Input data

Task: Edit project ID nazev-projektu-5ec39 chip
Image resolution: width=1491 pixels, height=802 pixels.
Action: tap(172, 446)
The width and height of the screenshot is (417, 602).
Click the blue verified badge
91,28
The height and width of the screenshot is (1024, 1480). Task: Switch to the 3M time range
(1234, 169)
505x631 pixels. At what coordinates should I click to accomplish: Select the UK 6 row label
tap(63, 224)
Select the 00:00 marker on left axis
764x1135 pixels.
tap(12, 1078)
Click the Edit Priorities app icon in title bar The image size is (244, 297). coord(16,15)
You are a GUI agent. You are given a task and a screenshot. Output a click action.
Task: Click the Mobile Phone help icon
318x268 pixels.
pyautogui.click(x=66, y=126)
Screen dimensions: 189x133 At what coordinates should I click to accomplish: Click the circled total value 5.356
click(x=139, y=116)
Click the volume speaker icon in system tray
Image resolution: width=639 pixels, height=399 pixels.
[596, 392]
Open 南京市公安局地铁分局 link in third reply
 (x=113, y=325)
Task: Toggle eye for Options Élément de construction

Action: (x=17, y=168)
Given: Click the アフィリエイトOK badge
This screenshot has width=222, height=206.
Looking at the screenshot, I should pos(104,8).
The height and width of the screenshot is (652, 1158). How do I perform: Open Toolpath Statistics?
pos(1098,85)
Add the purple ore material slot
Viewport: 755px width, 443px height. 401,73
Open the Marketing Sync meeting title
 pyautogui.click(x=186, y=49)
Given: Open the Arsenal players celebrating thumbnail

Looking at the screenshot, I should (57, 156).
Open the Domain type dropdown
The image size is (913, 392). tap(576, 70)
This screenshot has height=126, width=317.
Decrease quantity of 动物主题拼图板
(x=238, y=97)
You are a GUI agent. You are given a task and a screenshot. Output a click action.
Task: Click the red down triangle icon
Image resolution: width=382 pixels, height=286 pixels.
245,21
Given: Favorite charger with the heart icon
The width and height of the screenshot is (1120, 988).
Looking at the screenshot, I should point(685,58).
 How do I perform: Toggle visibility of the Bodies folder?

What is required
Look at the material above and copy, word for word, its lines from the first through the one containing "Task: Click the Mobile Phone help icon".

Written response
Task: Edit project ID nazev-projektu-5ec39 chip
Image resolution: width=1491 pixels, height=802 pixels.
Action: tap(172, 446)
The width and height of the screenshot is (417, 602).
Click the blue verified badge
91,28
The height and width of the screenshot is (1024, 1480). Task: Switch to the 3M time range
(1234, 169)
505x631 pixels. At what coordinates should I click to accomplish: Select the UK 6 row label
tap(63, 224)
Select the 00:00 marker on left axis
764x1135 pixels.
tap(12, 1078)
Click the Edit Priorities app icon in title bar The image size is (244, 297). coord(16,15)
You are a GUI agent. You are given a task and a screenshot. Output a click action.
Task: Click the Mobile Phone help icon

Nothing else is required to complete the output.